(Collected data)
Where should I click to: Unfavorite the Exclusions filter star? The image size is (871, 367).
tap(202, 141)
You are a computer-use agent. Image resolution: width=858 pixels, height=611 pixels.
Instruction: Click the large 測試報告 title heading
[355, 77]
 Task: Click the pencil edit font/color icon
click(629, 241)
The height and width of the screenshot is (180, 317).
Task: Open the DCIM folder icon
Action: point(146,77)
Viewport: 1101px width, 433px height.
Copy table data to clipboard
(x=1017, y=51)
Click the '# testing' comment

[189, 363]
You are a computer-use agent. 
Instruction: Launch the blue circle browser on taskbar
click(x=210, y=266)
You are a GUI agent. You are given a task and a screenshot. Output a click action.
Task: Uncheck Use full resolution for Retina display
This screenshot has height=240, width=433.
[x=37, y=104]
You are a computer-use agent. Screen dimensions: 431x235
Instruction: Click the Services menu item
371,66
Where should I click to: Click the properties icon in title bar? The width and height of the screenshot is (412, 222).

### What this task involves:
Having read the entries above, repeat them exactly.

### Task answer:
Where should I click to: Unfavorite the Exclusions filter star? The image size is (871, 367).
tap(202, 141)
You are a computer-use agent. Image resolution: width=858 pixels, height=611 pixels.
Instruction: Click the large 測試報告 title heading
[355, 77]
 Task: Click the pencil edit font/color icon
click(629, 241)
The height and width of the screenshot is (180, 317).
Task: Open the DCIM folder icon
Action: point(146,77)
Viewport: 1101px width, 433px height.
Copy table data to clipboard
(x=1017, y=51)
Click the '# testing' comment

[189, 363]
You are a computer-use agent. 
Instruction: Launch the blue circle browser on taskbar
click(x=210, y=266)
You are a GUI agent. You are given a task and a screenshot. Output a click action.
Task: Uncheck Use full resolution for Retina display
This screenshot has height=240, width=433.
[x=37, y=104]
You are a computer-use agent. Screen dimensions: 431x235
Instruction: Click the Services menu item
371,66
Where should I click to: Click the properties icon in title bar? The width and height of the screenshot is (412, 222).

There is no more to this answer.